** Data provided **
--

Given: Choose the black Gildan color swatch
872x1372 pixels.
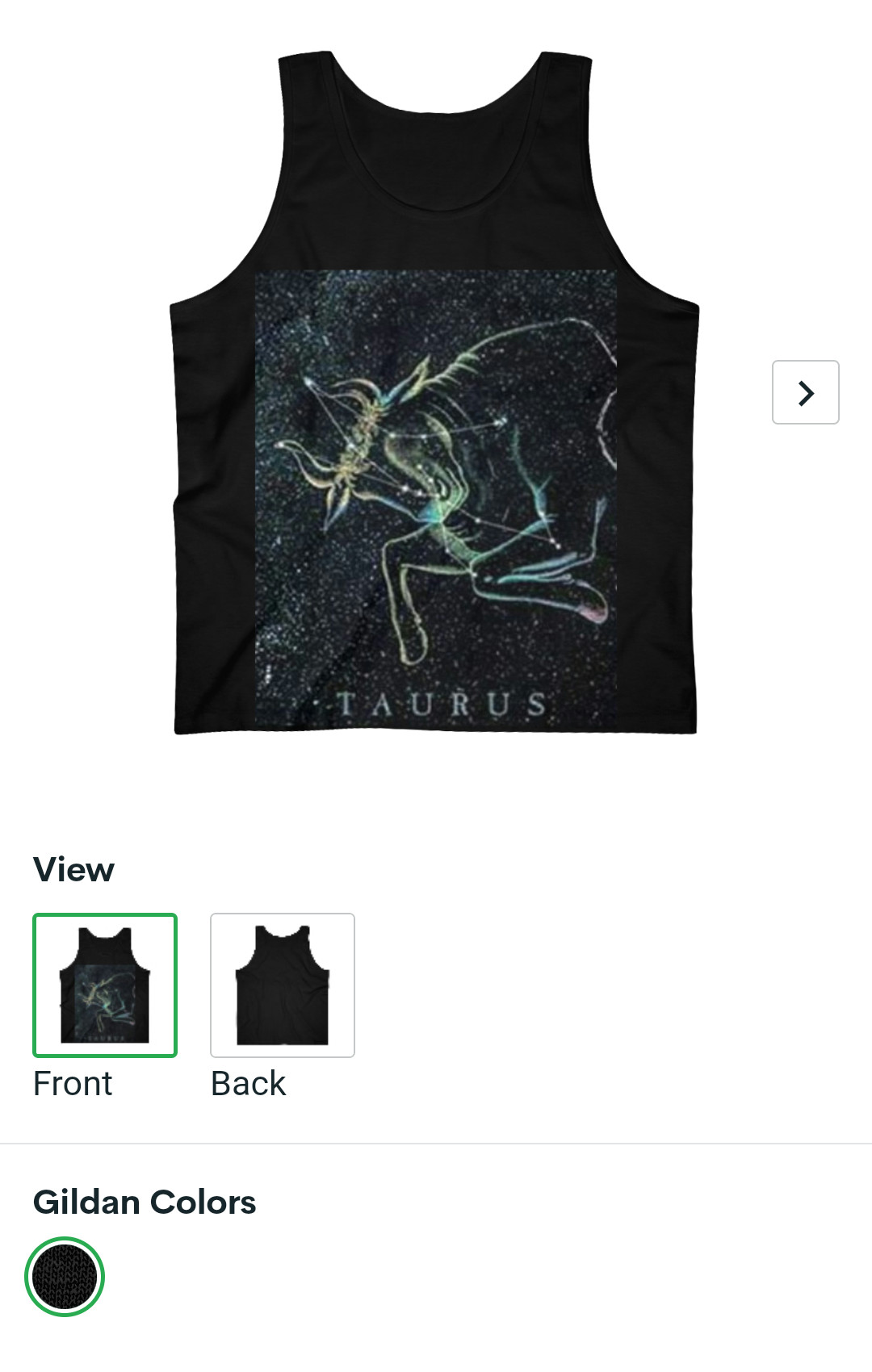Looking at the screenshot, I should (x=65, y=1277).
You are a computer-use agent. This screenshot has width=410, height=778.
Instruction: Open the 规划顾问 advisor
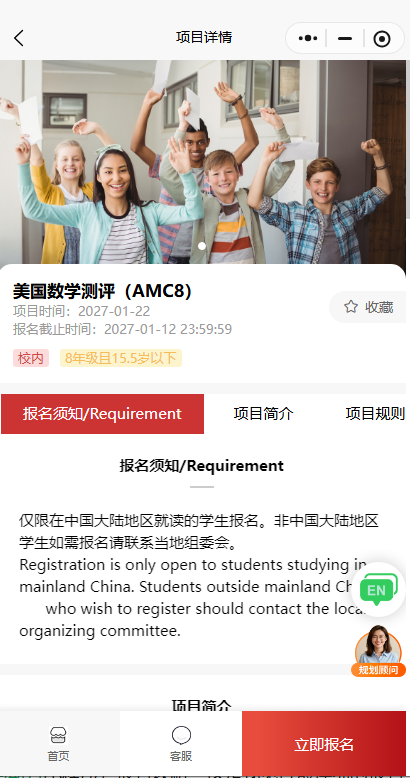(x=378, y=651)
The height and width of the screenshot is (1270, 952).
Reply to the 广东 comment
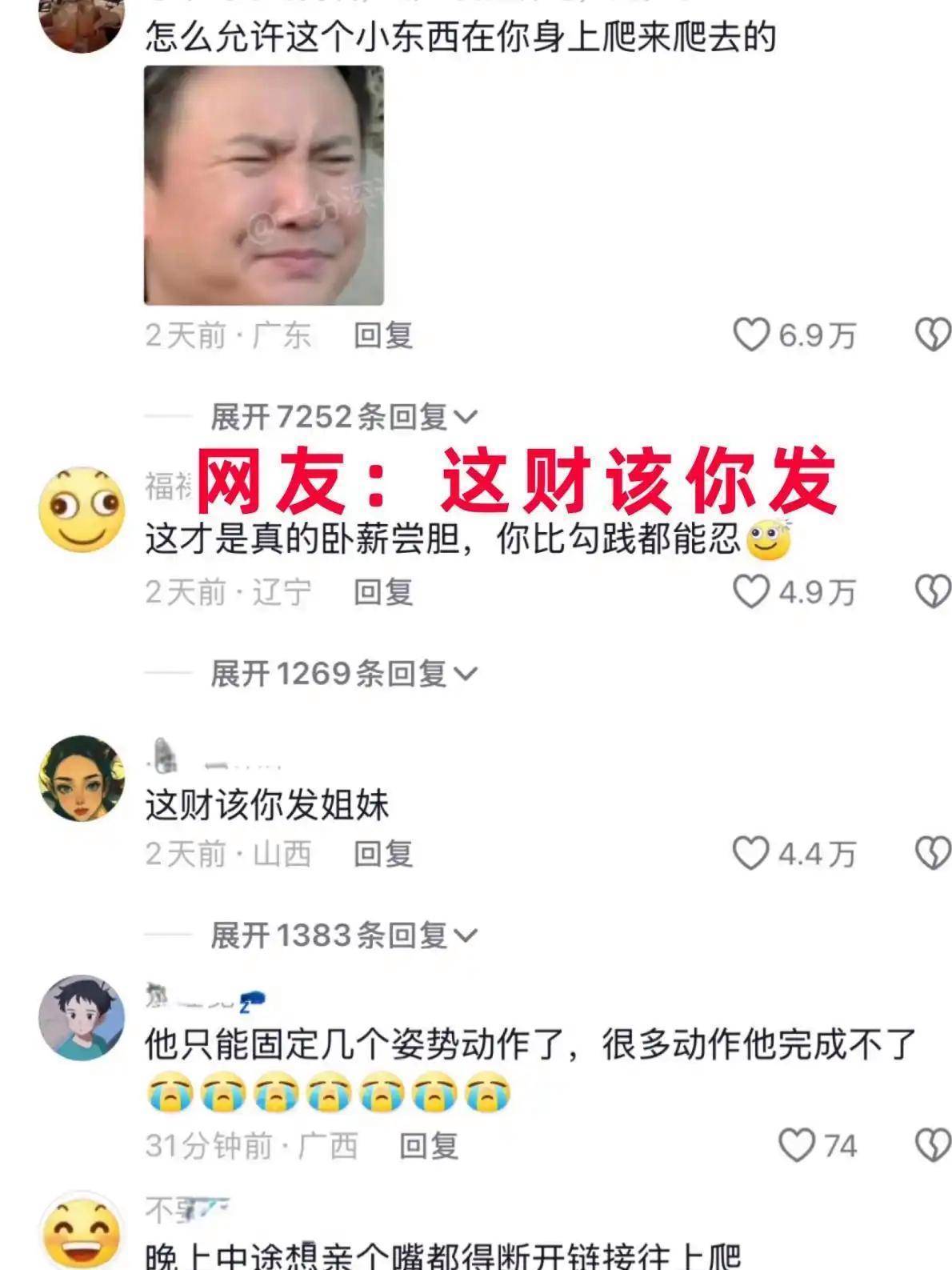(383, 335)
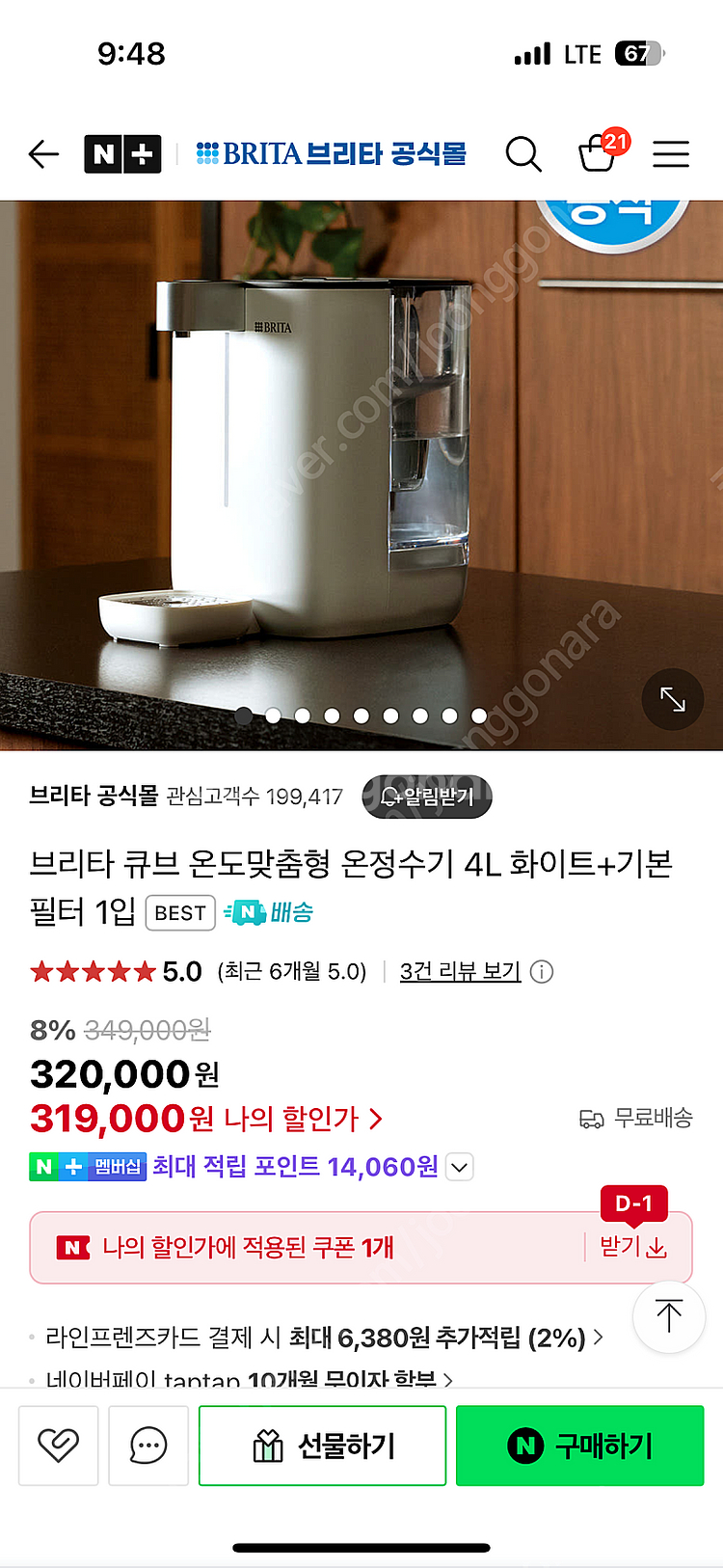Open the 3건 리뷰 보기 link
Screen dimensions: 723x1568
click(x=460, y=971)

--

** What is being asked **
Please copy out every line of the items above word for word, but leave the pictures out of your answer.

** Result for this task **
Given: Choose the black Gildan color swatch
872x1372 pixels.
Looking at the screenshot, I should (x=65, y=1277).
You are a computer-use agent. This screenshot has width=410, height=778.
Instruction: Open the 规划顾问 advisor
(x=378, y=651)
The height and width of the screenshot is (1270, 952).
Reply to the 广东 comment
(383, 335)
Open the 3건 리뷰 보기 link
Screen dimensions: 723x1568
click(x=460, y=971)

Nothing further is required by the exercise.